In San Francisco, Ishikawa’s heroics will be remembered for the rest of time. His blast came against Michael Wacha, a usual starting pitcher who hadn’t appeared in a game since September. In a series that was partially defined by Mike Matheny‘s questionable decisions, the Wacha move stands as the most perplexing. The Cardinals’ regular relievers were tired, that’s duly noted, but Carlos Martinez and Trevor Rosenthal should’ve been used before Wacha. Placing a rusty starter in the ninth inning of a 3-3 game makes little sense. Matheny will have to live with his decisions for the length of the upcoming offseason.

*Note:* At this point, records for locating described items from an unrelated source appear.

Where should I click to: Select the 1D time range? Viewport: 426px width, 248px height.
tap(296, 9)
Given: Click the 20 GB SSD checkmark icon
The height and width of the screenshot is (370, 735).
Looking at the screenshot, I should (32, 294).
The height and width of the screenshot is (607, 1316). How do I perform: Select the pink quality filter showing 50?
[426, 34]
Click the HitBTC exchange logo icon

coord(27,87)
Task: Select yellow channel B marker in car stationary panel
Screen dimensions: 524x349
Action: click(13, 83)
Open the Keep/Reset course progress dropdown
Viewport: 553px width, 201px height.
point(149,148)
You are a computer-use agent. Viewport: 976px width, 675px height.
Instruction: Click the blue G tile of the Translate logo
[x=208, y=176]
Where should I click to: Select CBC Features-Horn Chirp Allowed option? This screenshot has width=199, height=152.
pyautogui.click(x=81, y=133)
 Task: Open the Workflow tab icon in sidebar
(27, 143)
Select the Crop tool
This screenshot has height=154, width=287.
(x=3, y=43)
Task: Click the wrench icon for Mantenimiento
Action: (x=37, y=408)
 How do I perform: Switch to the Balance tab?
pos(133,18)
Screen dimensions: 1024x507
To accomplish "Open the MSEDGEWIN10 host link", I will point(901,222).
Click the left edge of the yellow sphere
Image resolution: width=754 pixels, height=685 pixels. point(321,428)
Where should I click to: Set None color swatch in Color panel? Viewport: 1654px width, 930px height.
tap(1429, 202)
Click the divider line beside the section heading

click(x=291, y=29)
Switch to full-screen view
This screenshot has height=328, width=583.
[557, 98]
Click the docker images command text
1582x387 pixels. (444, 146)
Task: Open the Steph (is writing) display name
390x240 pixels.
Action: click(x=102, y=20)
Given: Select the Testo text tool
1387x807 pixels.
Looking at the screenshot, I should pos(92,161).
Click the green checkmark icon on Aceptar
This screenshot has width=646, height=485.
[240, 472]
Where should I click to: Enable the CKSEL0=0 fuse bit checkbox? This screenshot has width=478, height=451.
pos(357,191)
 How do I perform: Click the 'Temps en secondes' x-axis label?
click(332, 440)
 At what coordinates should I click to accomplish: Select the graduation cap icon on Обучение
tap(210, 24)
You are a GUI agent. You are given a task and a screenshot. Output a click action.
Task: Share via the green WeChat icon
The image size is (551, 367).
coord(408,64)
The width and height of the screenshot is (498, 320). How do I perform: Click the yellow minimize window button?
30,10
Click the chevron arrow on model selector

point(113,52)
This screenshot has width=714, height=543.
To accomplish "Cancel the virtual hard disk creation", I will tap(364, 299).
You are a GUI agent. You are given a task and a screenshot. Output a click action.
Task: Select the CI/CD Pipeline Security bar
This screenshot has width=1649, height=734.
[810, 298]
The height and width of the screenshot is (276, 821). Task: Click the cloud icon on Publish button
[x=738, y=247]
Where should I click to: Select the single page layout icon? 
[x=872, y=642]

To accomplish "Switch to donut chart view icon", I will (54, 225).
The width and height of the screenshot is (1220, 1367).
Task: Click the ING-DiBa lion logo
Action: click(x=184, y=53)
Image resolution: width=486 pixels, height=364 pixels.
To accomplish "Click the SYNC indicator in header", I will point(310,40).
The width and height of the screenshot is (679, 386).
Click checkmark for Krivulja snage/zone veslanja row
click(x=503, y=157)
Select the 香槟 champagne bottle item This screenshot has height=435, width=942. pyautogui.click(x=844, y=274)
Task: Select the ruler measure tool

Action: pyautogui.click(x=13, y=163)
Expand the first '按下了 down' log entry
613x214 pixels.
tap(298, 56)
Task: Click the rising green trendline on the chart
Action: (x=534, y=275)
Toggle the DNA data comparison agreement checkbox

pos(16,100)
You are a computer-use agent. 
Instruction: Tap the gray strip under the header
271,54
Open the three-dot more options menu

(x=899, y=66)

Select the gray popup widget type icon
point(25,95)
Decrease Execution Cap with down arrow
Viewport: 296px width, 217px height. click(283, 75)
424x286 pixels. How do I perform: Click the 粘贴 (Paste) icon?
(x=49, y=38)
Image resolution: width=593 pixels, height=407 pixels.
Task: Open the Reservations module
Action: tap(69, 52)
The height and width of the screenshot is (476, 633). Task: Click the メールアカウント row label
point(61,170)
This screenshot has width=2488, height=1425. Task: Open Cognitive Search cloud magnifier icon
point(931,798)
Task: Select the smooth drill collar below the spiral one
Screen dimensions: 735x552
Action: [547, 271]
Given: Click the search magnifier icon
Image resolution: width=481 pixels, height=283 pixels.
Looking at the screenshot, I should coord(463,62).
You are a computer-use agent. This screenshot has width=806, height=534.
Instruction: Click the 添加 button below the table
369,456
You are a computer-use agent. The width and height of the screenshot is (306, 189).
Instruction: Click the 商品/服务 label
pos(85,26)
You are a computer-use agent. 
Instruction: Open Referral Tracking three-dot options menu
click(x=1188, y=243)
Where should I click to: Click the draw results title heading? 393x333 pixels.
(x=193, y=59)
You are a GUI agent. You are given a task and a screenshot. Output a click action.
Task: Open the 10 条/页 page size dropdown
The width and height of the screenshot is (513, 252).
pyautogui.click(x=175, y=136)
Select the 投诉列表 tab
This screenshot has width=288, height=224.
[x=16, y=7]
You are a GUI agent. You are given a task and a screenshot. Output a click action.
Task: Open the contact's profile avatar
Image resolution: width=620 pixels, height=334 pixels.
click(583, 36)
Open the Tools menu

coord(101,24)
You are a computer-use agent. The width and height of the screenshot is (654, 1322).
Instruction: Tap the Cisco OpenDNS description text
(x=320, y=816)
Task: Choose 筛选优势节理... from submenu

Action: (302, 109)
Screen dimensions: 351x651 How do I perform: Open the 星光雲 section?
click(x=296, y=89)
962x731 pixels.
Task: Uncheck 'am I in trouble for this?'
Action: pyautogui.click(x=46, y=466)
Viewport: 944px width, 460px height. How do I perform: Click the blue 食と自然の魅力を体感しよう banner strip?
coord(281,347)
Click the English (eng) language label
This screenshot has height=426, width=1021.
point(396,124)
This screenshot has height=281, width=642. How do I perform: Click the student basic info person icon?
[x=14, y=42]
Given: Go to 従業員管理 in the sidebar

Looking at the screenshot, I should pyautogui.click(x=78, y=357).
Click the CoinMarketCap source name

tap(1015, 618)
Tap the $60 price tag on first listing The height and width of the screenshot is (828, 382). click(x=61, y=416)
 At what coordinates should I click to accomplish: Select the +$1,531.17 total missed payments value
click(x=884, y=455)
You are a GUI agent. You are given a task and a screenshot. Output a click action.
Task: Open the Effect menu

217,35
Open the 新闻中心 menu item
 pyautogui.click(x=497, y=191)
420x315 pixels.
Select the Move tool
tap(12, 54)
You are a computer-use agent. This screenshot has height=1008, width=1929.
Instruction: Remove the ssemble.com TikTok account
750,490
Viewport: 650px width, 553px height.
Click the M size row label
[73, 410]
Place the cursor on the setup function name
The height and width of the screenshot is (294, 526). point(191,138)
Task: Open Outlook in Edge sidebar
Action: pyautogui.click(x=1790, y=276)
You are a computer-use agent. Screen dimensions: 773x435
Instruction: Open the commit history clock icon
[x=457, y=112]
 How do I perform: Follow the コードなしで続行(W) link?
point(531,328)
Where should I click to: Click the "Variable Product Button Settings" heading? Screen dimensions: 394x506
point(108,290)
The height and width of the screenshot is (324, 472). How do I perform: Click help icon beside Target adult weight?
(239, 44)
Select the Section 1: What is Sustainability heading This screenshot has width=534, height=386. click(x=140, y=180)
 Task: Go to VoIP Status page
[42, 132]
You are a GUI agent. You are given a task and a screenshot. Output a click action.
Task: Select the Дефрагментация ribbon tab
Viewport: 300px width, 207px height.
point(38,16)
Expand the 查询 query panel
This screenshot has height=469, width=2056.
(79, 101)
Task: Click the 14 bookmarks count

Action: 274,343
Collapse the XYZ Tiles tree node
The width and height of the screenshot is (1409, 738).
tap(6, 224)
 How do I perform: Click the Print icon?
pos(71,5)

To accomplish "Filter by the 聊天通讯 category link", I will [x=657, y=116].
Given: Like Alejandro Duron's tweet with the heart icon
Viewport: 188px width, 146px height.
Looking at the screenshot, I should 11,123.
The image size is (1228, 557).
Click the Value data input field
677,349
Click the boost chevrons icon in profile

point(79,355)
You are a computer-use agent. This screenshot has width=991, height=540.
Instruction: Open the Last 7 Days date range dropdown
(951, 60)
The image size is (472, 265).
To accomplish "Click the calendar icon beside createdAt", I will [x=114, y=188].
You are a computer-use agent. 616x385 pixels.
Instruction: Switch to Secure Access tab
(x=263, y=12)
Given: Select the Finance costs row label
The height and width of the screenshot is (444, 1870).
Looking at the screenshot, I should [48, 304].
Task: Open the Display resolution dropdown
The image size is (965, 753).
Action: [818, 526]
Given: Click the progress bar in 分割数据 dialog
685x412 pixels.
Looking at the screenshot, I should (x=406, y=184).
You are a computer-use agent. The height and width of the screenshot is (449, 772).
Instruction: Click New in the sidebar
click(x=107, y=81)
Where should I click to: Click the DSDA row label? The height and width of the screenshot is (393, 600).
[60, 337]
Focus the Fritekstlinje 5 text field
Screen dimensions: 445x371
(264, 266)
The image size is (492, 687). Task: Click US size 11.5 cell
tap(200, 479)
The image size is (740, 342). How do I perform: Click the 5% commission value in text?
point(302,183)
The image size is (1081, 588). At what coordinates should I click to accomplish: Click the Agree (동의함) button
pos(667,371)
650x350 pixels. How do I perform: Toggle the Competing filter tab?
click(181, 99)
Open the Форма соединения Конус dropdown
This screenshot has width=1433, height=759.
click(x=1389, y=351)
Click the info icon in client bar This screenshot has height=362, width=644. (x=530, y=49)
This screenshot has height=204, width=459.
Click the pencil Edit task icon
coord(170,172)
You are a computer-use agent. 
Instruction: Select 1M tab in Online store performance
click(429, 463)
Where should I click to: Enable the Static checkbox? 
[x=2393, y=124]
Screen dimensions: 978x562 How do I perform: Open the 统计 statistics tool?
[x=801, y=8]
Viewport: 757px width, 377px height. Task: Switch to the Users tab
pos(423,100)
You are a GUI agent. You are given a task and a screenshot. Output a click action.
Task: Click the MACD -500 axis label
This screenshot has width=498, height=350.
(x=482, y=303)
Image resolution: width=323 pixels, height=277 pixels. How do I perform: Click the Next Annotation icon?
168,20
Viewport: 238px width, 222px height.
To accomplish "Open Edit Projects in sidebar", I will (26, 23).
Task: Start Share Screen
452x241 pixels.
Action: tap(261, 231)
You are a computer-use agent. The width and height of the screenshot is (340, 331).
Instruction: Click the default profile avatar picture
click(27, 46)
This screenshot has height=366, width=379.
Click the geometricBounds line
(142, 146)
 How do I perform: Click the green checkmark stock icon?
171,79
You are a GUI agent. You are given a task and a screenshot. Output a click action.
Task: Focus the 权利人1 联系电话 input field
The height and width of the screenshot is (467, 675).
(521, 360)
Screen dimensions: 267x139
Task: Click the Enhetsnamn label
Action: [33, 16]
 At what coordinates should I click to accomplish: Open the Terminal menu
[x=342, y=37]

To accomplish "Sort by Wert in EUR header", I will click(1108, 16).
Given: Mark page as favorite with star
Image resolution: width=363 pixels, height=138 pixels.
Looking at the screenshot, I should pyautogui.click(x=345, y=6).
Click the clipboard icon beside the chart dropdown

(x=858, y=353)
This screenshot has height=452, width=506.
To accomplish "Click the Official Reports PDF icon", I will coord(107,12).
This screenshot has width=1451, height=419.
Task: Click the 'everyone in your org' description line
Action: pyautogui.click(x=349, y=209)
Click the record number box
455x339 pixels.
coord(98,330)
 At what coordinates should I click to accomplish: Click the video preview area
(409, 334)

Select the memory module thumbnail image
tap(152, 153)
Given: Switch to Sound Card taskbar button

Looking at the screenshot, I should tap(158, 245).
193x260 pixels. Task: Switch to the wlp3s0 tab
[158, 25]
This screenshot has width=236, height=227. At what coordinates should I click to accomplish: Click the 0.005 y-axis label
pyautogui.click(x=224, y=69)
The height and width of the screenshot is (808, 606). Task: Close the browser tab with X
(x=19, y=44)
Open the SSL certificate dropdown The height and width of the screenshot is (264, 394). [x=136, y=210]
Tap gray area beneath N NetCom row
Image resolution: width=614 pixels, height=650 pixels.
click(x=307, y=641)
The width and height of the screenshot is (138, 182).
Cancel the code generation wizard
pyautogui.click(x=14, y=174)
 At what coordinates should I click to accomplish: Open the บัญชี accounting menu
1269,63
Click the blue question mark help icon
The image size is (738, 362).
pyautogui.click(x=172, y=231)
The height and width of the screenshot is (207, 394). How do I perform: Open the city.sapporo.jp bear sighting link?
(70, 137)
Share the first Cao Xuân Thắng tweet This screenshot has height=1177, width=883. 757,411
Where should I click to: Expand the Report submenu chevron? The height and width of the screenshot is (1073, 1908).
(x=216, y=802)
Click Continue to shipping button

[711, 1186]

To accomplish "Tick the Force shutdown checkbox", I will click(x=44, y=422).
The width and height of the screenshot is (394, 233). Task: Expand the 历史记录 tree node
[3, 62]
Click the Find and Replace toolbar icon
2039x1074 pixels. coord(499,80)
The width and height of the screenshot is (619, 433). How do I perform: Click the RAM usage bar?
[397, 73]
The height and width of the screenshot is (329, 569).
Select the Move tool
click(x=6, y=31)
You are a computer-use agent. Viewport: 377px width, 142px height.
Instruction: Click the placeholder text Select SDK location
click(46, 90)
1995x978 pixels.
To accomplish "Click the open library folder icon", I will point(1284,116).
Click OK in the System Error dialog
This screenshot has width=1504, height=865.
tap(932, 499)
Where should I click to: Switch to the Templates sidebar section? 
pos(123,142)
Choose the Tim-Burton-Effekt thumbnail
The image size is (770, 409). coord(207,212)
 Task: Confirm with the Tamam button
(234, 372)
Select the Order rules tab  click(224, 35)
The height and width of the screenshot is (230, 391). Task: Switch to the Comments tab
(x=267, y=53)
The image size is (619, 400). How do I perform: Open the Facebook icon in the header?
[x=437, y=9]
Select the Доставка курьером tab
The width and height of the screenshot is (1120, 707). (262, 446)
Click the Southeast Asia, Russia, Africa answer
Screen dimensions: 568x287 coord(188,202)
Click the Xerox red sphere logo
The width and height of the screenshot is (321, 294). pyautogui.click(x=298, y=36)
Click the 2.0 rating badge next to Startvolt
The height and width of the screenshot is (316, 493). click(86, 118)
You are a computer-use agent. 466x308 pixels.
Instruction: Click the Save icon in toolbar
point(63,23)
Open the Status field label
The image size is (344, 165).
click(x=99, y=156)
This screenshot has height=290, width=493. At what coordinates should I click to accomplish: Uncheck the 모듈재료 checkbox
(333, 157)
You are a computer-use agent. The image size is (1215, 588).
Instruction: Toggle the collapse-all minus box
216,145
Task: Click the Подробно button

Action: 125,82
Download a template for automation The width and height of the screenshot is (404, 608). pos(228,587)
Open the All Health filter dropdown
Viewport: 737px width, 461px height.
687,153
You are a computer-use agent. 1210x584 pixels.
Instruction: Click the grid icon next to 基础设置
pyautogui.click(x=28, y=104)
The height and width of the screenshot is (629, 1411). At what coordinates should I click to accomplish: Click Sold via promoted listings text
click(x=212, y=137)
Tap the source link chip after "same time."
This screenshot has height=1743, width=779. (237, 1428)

Make no mistake though, this night and series was about the Giants. What’s going on in San Francisco is not luck. It’s not a fluke. The Giants are a team that receives production from countless players. Joe Panik hit a two-run bomb to give his team a 2-1 lead in the third. After homers by Matt Adams and Tony Cruz against Madison Bumgarner in the fourth, St. Louis took a 3-2 advantage. That only lasted until the Giants received another dose of production from an unexpected player. Michael Morse hasn’t had more than two at-bats in a game since August. Due to recurring injuries, the slugging outfielder has been limited to a pinch-hitting role in the playoffs.
In Game 5, the biggest moment of Morse’s baseball career came in the form of a pinch-hit appearance. Facing the unconventional and recently dominant Pat Neshek, Morse hit a high shot to left field that cleared the wall. Neshek, sensing it was gone off the bat, didn’t even turn around as the ball ripped through the sky. While Morse lifted his hands in the air and the Giants’ dugout exploded in joy, it felt like they had no chance of being denied. Ishikawa may have won the game, but Morse’s shot sank the Cardinals’ spirits.
Things did become dicey for the Giants during the top of the ninth though. Santiago Casilla‘s run of excellence ended as he struggled to find the strike zone. After allowing a hit and two walks, he was pulled for Jeremy Affeldt. Powerful rookie Oscar Taveras was designated to square off against San Francisco’s lefty reliever in a bases loaded situation. Affeldt, an underrated aspect of the Giants’ sustained success since 2010, did what he was summoned to do. He retired Taveras on a weak ground out and kept the game tied heading into the bottom of the ninth.
The Panik and Morse homers, combined with eight strong innings from Bumgarner and the escape act by Affeldt, all set the stage for Ishikawa’s moment to shine. On a 2-0 pitch from Wacha, he shined enough to give the home fans an experience that should never be forgotten. This was for the pennant, for a chance to play in the World Series. And in the biggest moment, it wasn’t Buster Posey, Hunter Pence, or Pablo Sandoval hitting a liner into the seats in walk-off fashion. No, the damage was done by Ishikawa, a journeyman first baseman turned left fielder. For a team that always seems to pull off the unexpected, was there a more fitting hero than Ishikawa?
As the Cardinals’ October ends earlier than they hoped, the Giants move on to face the Kansas City Royals in the World Series. Game 1 will be in Kansas City on Tuesday. With multiple days off, San Francisco has the option of using Bumgarner for Game 1. Let the predictions and anticipation begin.